All the reports cited the ongoing challenges for not-for-profit hospitals, which face unprecedented headwinds with massive staffing shortages, wage and supply cost inflation and financial losses. It has been reported that almost 60% of hospitals in Tennessee are losing money, and hospitals throughout America are closing or significantly curtailing services.
“Since our merger creating Ballad Health, every single community in our footprint that had a hospital five years ago still has one, and in fact, we reopened one in Lee County, Virginia, that had been previously closed,” said David Lester, a Ballad Health board member who chaired the strategic options committee for legacy Wellmont Health System seven years ago. “Going into this, we stressed the need to keep access to these rural hospitals, the desire to improve quality and our goal to reduce the cost of healthcare. Difficult decisions were required along the way, but despite all the headwinds, despite COVID-19 and despite some people’s doubts, the reality is that our health system is performing as well as, or better than, some of the best systems in America. Our region can be proud of what we have here.”
As an example of improved quality, Levine and Lester pointed to the fact that the region has never had an American College of Surgeons-verified Level 1 Trauma Center in its history, and never before had any of its Level 1 Trauma Center received a perfect survey from the state. Today, the region’s Level 1 Trauma Center has received a perfect three-year accreditation from the State of Tennessee, with no findings, and the trauma center has been named by an independent organization that ranks hospitals as one of the top 10% performing trauma centers in the nation for patient safety. Recent changes to enhance orthopedic trauma have also already resulted in material improvements in the outcome measures for orthopedic trauma care.
“Just looking at the improvements to our trauma network, the reduction in patient mortality, the improvements in outcomes and the amount of research we are now producing with our partners at East Tennessee State University, I’m confident our region will have, for the first time in history, an ACS-Verified Level 1 Trauma Center,” Levine said. “This is good for our quality of life, and it will be an invaluable asset as we further grow our economy.”
In past reports, Moody’s pointed to Ballad Health’s “decrease in readmission rates as quality metrics improve and care shifts to outpatient and lower cost settings.” When Moody’s last reported on Ballad Health, the health system was performing in the top 10% of hospitals on five key quality measures. Today, Ballad Health is performing among the top 10% on eight of these quality measures, making it among the best performing in the nation. At the same time, Ballad Health’s readmission rates are the lowest they’ve ever been, and the health system performed better on the Medicare readmissions program than it ever has – with the most recent report from Medicare being the first to include data solely posted since the merger (prior year data included rolling data from years before Ballad Health was created).

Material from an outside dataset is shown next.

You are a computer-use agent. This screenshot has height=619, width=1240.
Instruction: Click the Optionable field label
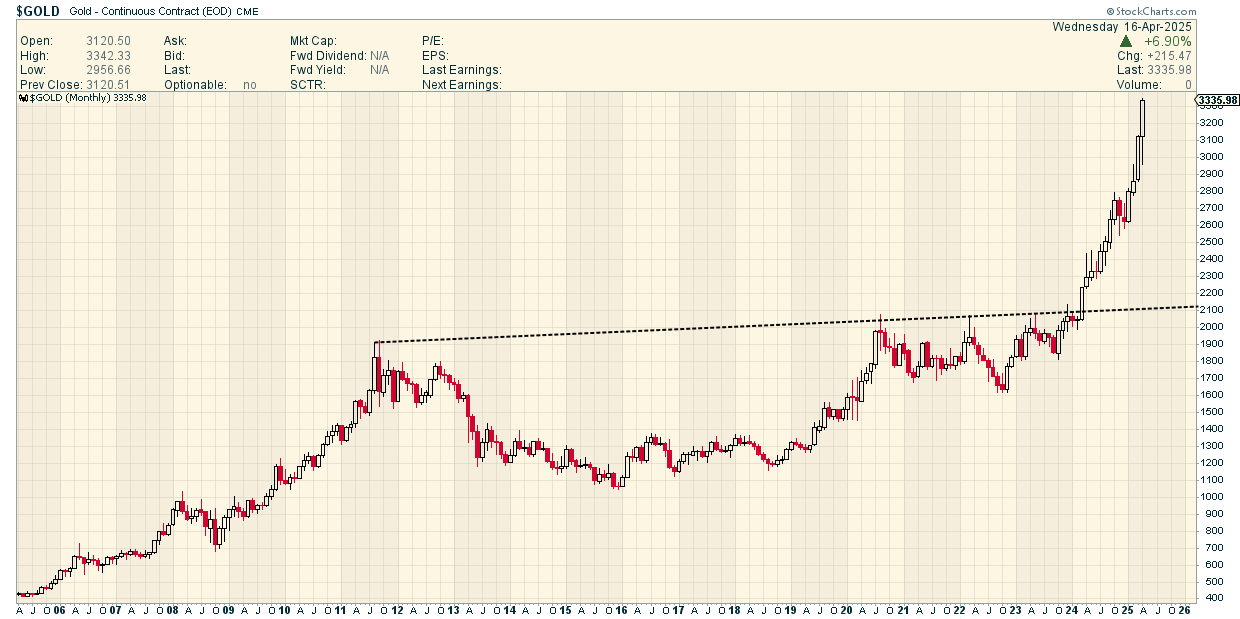click(195, 85)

“Ballad Health has remained focused on delivering high-quality care, reducing the cost of healthcare and being good stewards of our resources,” Levine said. “We are pleased all three agencies have cited our improved quality and lower cost of care, because it demonstrates our strategy of reducing unnecessary duplication, investing in needed services and using our scale and resources to expand access can work. Already, we know we have reduced the cost of healthcare by more than $200 million annually, which benefits our employers, patients and taxpayers.”